3rd Generation Partnership Project 2
- Abbreviation: 3GPP2
- Type: Standards organization

= 3rd Generation Partnership Project 2 =

Mobile phone specification system project

The 3rd Generation Partnership Project 2 (3GPP2) was a collaboration between telecommunications associations to make a globally applicable third generation (3G) mobile phone system specification within the scope of the ITU's IMT-2000 project. In practice, 3GPP2 was the standardization group for CDMA2000, the set of 3G standards based on the earlier cdmaOne 2G CDMA technology.

The participating associations were ARIB/TTC (Japan), China Communications Standards Association, Telecommunications Industry Association (North America) and Telecommunications Technology Association (South Korea).

The agreement was established in December 1998.

Ultra Mobile Broadband (UMB) was a 3GPP2 project to develop a fourth-generation successor to CDMA2000. In November 2008, Qualcomm, UMB's lead sponsor, announced it was ending development of the technology, favoring LTE instead.

3GPP2 should not be confused with 3GPP; 3GPP is the standard body behind the Universal Mobile Telecommunications System (UMTS) that is the 3G upgrade to GSM networks, while 3GPP2 was the standard body behind the competing 3G standard CDMA2000 that is the 3G upgrade to cdmaOne networks that was used mostly in the United States (and to some extent also in Japan, China, Canada, South Korea and India).

GSM/UMTS were the most widespread 2G/3G wireless standards worldwide. Most countries used only the GSM family. A few countries, including China, the United States, Canada, Ukraine, Trinidad and Tobago, India, South Korea and Japan, used both standards.

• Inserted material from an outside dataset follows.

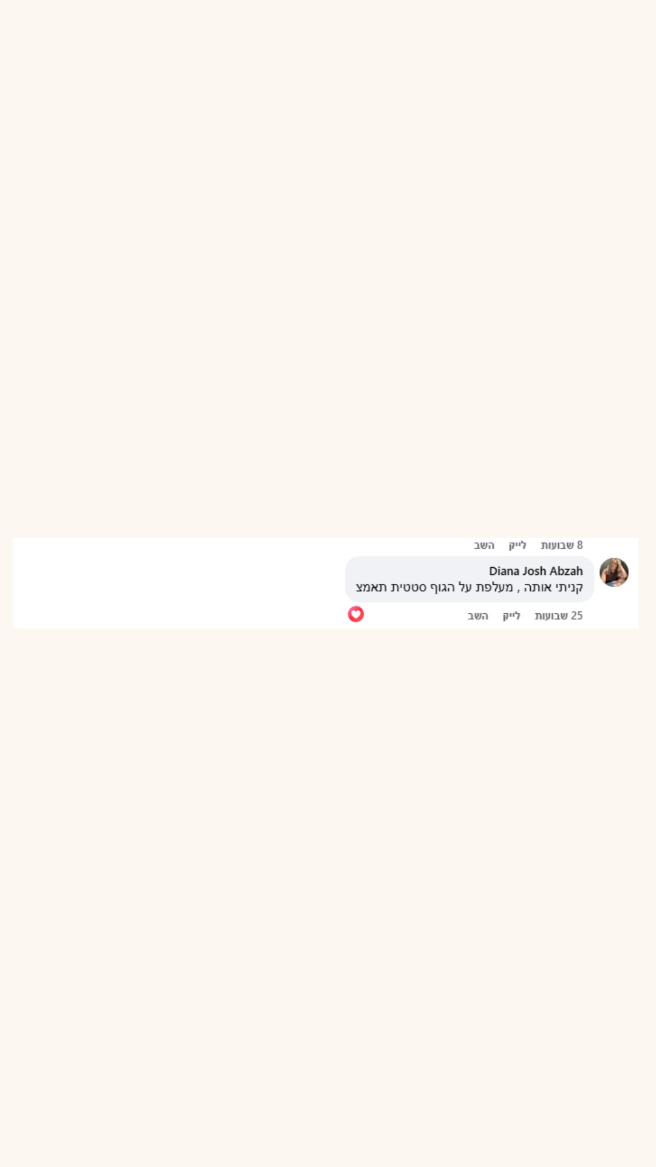
Task: Open Diana Josh Abzah's profile picture
Action: click(614, 573)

3GPP2 had its last activity in 2013, and the group has been dormant ever since. The 3GPP2 website was taken offline in 2023, primarily due to CDMA carriers deploying 3GPP's LTE instead of UMB the decade prior and later shutting down CDMA networks making the 3GPP2 redundant and unneeded. However, while the website briefly came back online in 2024, it since went back offline.